Task data »
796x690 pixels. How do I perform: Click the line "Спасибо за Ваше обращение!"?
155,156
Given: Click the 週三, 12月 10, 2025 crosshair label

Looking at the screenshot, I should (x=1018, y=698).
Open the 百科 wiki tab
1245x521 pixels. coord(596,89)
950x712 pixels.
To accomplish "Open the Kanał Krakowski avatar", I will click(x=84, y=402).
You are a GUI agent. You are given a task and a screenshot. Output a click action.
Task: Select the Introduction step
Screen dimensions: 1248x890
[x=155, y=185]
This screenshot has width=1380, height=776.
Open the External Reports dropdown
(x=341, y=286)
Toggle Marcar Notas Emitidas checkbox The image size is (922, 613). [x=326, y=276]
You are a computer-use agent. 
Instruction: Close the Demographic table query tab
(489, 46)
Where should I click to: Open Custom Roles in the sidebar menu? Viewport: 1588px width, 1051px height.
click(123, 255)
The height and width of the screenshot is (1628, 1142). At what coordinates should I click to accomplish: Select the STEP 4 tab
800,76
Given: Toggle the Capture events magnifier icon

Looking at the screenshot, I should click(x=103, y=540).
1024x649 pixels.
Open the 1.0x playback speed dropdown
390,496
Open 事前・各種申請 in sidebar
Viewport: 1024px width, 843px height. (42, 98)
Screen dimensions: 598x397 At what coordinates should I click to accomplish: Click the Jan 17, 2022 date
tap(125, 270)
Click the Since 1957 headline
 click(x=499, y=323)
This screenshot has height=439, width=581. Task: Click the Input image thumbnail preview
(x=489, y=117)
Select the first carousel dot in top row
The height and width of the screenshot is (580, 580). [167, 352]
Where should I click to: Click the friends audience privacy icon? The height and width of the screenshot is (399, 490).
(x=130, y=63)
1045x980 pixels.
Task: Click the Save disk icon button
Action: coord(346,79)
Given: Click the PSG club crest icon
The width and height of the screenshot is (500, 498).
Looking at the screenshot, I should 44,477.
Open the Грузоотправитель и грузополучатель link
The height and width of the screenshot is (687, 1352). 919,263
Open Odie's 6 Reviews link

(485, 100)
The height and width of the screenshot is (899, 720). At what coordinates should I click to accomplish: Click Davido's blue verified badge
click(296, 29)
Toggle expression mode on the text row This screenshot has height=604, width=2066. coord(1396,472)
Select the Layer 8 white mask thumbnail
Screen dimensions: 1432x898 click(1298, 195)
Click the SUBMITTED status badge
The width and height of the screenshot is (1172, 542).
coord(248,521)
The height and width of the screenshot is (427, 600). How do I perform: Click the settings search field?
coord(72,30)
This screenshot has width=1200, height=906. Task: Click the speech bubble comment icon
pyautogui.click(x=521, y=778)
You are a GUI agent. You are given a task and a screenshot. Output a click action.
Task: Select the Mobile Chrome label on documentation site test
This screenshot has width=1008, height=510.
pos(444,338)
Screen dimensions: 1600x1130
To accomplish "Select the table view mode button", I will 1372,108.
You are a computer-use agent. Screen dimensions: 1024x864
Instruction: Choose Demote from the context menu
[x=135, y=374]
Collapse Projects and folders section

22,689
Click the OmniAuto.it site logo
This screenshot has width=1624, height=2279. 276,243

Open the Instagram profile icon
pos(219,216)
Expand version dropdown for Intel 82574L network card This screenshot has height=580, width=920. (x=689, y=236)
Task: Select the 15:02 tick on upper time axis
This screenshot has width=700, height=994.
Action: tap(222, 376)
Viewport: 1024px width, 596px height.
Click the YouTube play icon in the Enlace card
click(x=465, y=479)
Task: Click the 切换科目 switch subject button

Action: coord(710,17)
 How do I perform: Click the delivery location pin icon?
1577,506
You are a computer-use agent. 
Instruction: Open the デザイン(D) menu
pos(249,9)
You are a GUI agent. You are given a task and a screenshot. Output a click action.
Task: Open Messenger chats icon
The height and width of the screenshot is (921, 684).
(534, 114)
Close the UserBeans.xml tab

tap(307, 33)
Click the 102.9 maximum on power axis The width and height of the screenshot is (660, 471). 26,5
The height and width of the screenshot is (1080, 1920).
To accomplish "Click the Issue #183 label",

What this task involves »
Give again each line of the listing above, keeping every word the same.

Answer to the exercise »
796x690 pixels. How do I perform: Click the line "Спасибо за Ваше обращение!"?
155,156
Given: Click the 週三, 12月 10, 2025 crosshair label

Looking at the screenshot, I should (x=1018, y=698).
Open the 百科 wiki tab
1245x521 pixels. coord(596,89)
950x712 pixels.
To accomplish "Open the Kanał Krakowski avatar", I will click(x=84, y=402).
You are a GUI agent. You are given a task and a screenshot. Output a click action.
Task: Select the Introduction step
Screen dimensions: 1248x890
[x=155, y=185]
This screenshot has width=1380, height=776.
Open the External Reports dropdown
(x=341, y=286)
Toggle Marcar Notas Emitidas checkbox The image size is (922, 613). [x=326, y=276]
You are a computer-use agent. 
Instruction: Close the Demographic table query tab
(489, 46)
Where should I click to: Open Custom Roles in the sidebar menu? Viewport: 1588px width, 1051px height.
click(123, 255)
The height and width of the screenshot is (1628, 1142). At what coordinates should I click to accomplish: Select the STEP 4 tab
800,76
Given: Toggle the Capture events magnifier icon

Looking at the screenshot, I should click(x=103, y=540).
1024x649 pixels.
Open the 1.0x playback speed dropdown
390,496
Open 事前・各種申請 in sidebar
Viewport: 1024px width, 843px height. (42, 98)
Screen dimensions: 598x397 At what coordinates should I click to accomplish: Click the Jan 17, 2022 date
tap(125, 270)
Click the Since 1957 headline
 click(x=499, y=323)
This screenshot has height=439, width=581. Task: Click the Input image thumbnail preview
(x=489, y=117)
Select the first carousel dot in top row
The height and width of the screenshot is (580, 580). [167, 352]
Where should I click to: Click the friends audience privacy icon? The height and width of the screenshot is (399, 490).
(x=130, y=63)
1045x980 pixels.
Task: Click the Save disk icon button
Action: coord(346,79)
Given: Click the PSG club crest icon
The width and height of the screenshot is (500, 498).
Looking at the screenshot, I should 44,477.
Open the Грузоотправитель и грузополучатель link
The height and width of the screenshot is (687, 1352). 919,263
Open Odie's 6 Reviews link

(485, 100)
The height and width of the screenshot is (899, 720). At what coordinates should I click to accomplish: Click Davido's blue verified badge
click(296, 29)
Toggle expression mode on the text row This screenshot has height=604, width=2066. coord(1396,472)
Select the Layer 8 white mask thumbnail
Screen dimensions: 1432x898 click(1298, 195)
Click the SUBMITTED status badge
The width and height of the screenshot is (1172, 542).
coord(248,521)
The height and width of the screenshot is (427, 600). How do I perform: Click the settings search field?
coord(72,30)
This screenshot has width=1200, height=906. Task: Click the speech bubble comment icon
pyautogui.click(x=521, y=778)
You are a GUI agent. You are given a task and a screenshot. Output a click action.
Task: Select the Mobile Chrome label on documentation site test
This screenshot has width=1008, height=510.
pos(444,338)
Screen dimensions: 1600x1130
To accomplish "Select the table view mode button", I will 1372,108.
You are a computer-use agent. Screen dimensions: 1024x864
Instruction: Choose Demote from the context menu
[x=135, y=374]
Collapse Projects and folders section

22,689
Click the OmniAuto.it site logo
This screenshot has width=1624, height=2279. 276,243

Open the Instagram profile icon
pos(219,216)
Expand version dropdown for Intel 82574L network card This screenshot has height=580, width=920. (x=689, y=236)
Task: Select the 15:02 tick on upper time axis
This screenshot has width=700, height=994.
Action: tap(222, 376)
Viewport: 1024px width, 596px height.
Click the YouTube play icon in the Enlace card
click(x=465, y=479)
Task: Click the 切换科目 switch subject button

Action: coord(710,17)
 How do I perform: Click the delivery location pin icon?
1577,506
You are a computer-use agent. 
Instruction: Open the デザイン(D) menu
pos(249,9)
You are a GUI agent. You are given a task and a screenshot. Output a click action.
Task: Open Messenger chats icon
The height and width of the screenshot is (921, 684).
(534, 114)
Close the UserBeans.xml tab

tap(307, 33)
Click the 102.9 maximum on power axis The width and height of the screenshot is (660, 471). 26,5
The height and width of the screenshot is (1080, 1920).
To accomplish "Click the Issue #183 label",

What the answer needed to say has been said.